_Given request_
Copy out, word for word, the entries that start with the line containing "Click the Reports clipboard icon" and end with the line containing "Looking at the screenshot, I should coord(233,108).", keeping both of those lines.

Entries from a dataset
——————

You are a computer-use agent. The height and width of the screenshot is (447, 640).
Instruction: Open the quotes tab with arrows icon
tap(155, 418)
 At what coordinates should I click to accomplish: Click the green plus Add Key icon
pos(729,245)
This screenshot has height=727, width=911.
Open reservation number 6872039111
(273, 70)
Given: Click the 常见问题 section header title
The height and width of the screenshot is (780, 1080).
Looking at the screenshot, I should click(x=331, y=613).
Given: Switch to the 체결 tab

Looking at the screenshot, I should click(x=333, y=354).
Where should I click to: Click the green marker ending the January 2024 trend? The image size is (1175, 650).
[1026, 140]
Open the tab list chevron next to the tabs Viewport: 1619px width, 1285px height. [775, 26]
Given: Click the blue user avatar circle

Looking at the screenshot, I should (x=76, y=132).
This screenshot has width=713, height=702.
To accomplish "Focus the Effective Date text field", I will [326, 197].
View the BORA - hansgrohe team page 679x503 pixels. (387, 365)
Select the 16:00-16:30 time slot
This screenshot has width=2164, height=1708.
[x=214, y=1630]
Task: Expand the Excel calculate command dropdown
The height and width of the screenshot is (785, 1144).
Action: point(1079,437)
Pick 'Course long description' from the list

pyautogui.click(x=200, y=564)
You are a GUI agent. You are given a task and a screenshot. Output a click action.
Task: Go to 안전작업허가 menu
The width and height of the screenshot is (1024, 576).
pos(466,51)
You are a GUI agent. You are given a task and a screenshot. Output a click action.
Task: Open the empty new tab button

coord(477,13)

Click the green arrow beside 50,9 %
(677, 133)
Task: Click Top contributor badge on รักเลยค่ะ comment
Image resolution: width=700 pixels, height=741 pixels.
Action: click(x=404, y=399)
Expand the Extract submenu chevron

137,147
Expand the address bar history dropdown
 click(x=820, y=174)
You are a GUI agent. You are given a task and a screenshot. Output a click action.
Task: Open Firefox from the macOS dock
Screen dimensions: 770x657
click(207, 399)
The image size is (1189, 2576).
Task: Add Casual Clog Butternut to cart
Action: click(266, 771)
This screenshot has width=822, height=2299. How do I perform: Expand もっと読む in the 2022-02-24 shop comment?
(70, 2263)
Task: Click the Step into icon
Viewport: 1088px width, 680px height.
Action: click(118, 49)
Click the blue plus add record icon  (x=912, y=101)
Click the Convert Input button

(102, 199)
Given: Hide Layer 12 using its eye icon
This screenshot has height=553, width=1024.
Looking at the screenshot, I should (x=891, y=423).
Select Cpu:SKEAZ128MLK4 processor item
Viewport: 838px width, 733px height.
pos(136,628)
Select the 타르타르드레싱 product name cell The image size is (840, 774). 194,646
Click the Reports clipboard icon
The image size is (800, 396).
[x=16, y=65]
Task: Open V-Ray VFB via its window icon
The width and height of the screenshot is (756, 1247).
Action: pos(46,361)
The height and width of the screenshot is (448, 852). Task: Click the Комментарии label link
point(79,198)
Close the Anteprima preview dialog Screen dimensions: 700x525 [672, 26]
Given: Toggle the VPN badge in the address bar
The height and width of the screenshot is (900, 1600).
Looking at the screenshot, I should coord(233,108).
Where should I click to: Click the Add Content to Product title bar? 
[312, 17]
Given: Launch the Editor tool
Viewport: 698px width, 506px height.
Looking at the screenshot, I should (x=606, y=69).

——————

_Answer to this problem_
Click the Reports clipboard icon
The image size is (800, 396).
[x=16, y=65]
Task: Open V-Ray VFB via its window icon
The width and height of the screenshot is (756, 1247).
Action: pos(46,361)
The height and width of the screenshot is (448, 852). Task: Click the Комментарии label link
point(79,198)
Close the Anteprima preview dialog Screen dimensions: 700x525 [672, 26]
Given: Toggle the VPN badge in the address bar
The height and width of the screenshot is (900, 1600).
Looking at the screenshot, I should coord(233,108).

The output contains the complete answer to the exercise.